After nearly a decade of false starts, multiple game plans veering off the rails, and a handful of shattered hopes and/or dreams, the odyssey is finally complete—the new Fusetron site is here.
This is the first phase of a multipart rollout that will span the next few months: the currently browsable stock includes miscellaneous new releases from the past 8+ months (we have a lot of catching up to do), plus approximately a third of our backstock. Note that we’ve reduced/slashed prices on many titles and will continue to do so in order to make room for new stock. We’ll also be expanding / tweaking / improving / debugging the site itself (for example, we still have work to do on the automated international postage system, not to mention the inevitable inventory discrepancies that come with transferring an ancient and massive database to a new system).
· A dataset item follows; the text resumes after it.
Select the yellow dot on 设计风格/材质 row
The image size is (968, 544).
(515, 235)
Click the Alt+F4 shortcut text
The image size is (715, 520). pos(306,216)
Over the next few months, as we take inventory, clean house, and delve into our storage, we will be uploading thousands of additional items, gradually, on a near-daily basis. This will include the majority of the LPs, as well as many titles, in all formats, once thought long-gone. Many currently “sold out” items are likely to resurface.
Finally, once our general backstock is up (probably in the next two or three months) we’ll begin making our extensive stockpile of rarities available online for the first time: tons of random out-of-print titles, "deadstock," warehouse finds, secondhand collectibles, etc., accumulated over the past few decades.
Frequent/returning customers will be getting early access to these items. Details to follow on how this will work (a priority mailing list? a 'frequent flyer'-like program?), but it will not be based on dollars spent. We want to reward those who consistently support us, especially in the discogs marketplace era (to those who show up trying to poach five copies of a one-off rarity, and nothing else, ever… ¯\_(ツ)_/¯ ).
So—we suggest you take some time to dig through the site—even we’ve been surprised by what’s been turning up, and there’s much more to come.